L’annonce a été faite lundi par le président de l’institution, Ahmat Bartchiret. Le scrutin est fixé au 21 juin 2026, tandis que le dépôt des candidatures se déroulera du 11 au 15 mai, date limite retenue pour l’enregistrement des dossiers.
Ces élections partielles toucheront deux niveaux du pouvoir législatif. À l’Assemblée nationale, les électeurs du département de Haraz Albiar seront appelés à élire un nouveau député. Au Sénat, c’est la province du Chari-Baguirmi qui devra désigner un nouveau représentant.
Ces scrutins interviennent dans un contexte de vacance de sièges, nécessitant une consultation électorale pour assurer la continuité de la représentation parlementaire.
Dans le cas de Haraz Albiar, la vacance fait suite au décès de la députée Haoua Outhman Djamé. Sa disparition a laissé la circonscription sans voix au sein de l’Assemblée nationale, rendant indispensable l’organisation d’une élection partielle.
Du côté du Sénat, la situation résulte d’une nomination à l’échelle régionale. La sénatrice Mariam Mahamat Nour a été appelée à exercer les fonctions de vice-présidente de la Commission de la CEEAC. Cette promotion a entraîné la vacance de son siège dans la province du Chari-Baguirmi.
Institution constitutionnelle indépendante, l’Agence nationale de gestion des élections est chargée d’organiser, de superviser et de garantir la régularité des scrutins au Tchad.

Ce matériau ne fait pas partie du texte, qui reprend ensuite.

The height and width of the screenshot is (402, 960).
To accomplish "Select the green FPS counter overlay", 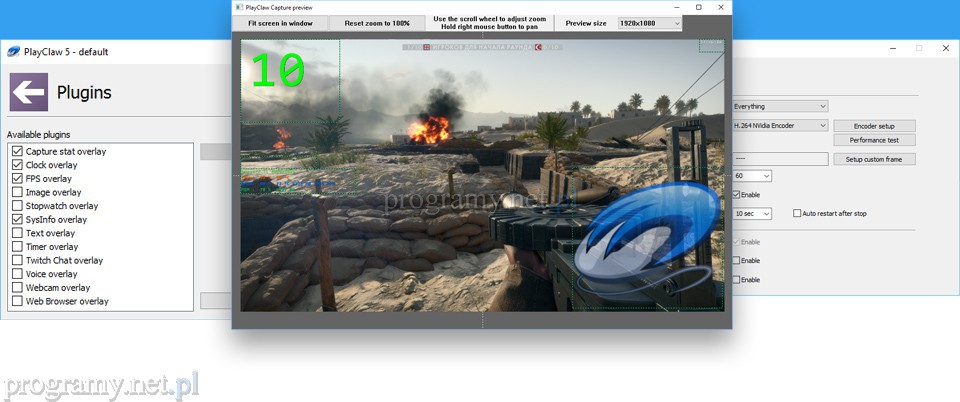I will pyautogui.click(x=277, y=70).
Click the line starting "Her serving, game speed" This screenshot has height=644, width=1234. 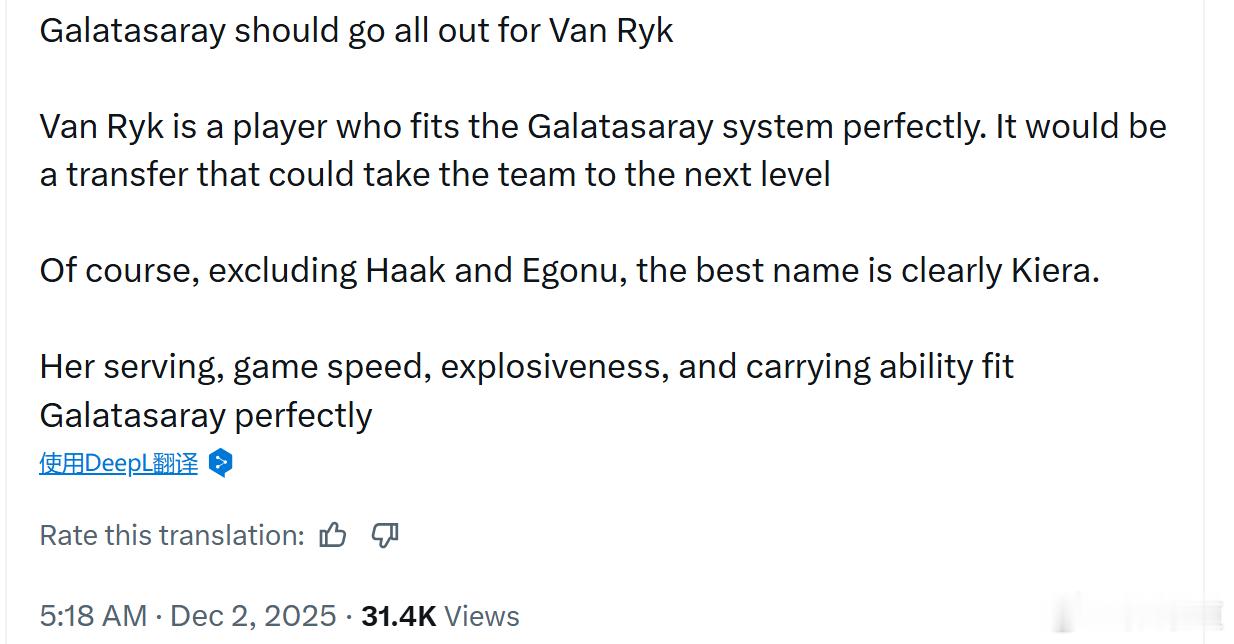coord(526,367)
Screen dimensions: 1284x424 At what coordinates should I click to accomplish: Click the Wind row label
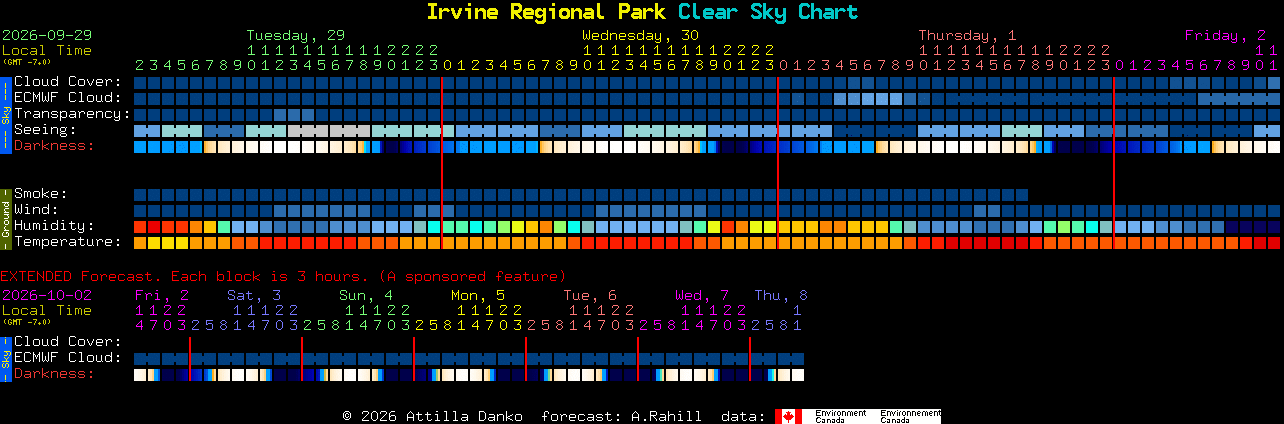[x=36, y=210]
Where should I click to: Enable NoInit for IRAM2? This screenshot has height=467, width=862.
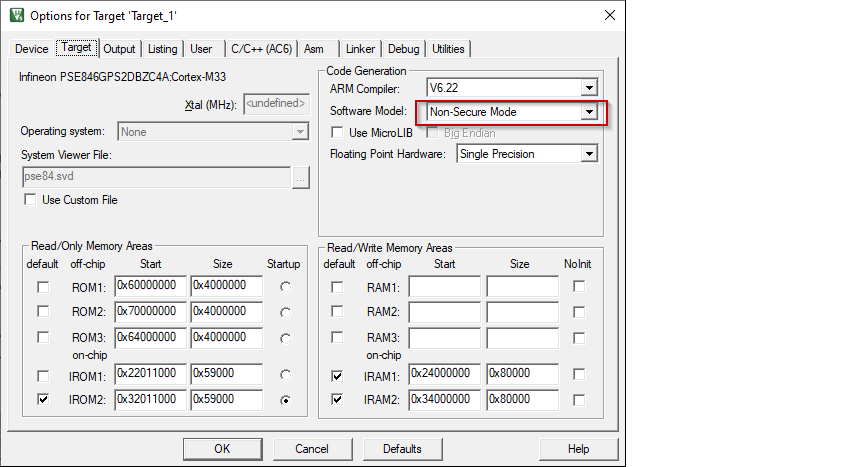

Elle assure que ces élections partielles se déroulent dans des conditions conformes aux standards de transparence et d’équité.
Selon son président, toutes les dispositions sont prises pour que ces consultations respectent les mêmes exigences que les élections générales.
Au-delà de leur portée locale, ces élections partielles s’inscrivent dans un processus plus large de consolidation des institutions. Elles interviennent dans un contexte marqué par les engagements pris par les autorités durant la transition politique, visant à renforcer le fonctionnement démocratique du pays.
Le rendez-vous du 21 juin sera ainsi observé comme un indicateur de la capacité des institutions tchadiennes à organiser des scrutins crédibles et inclusifs, même à échelle partielle.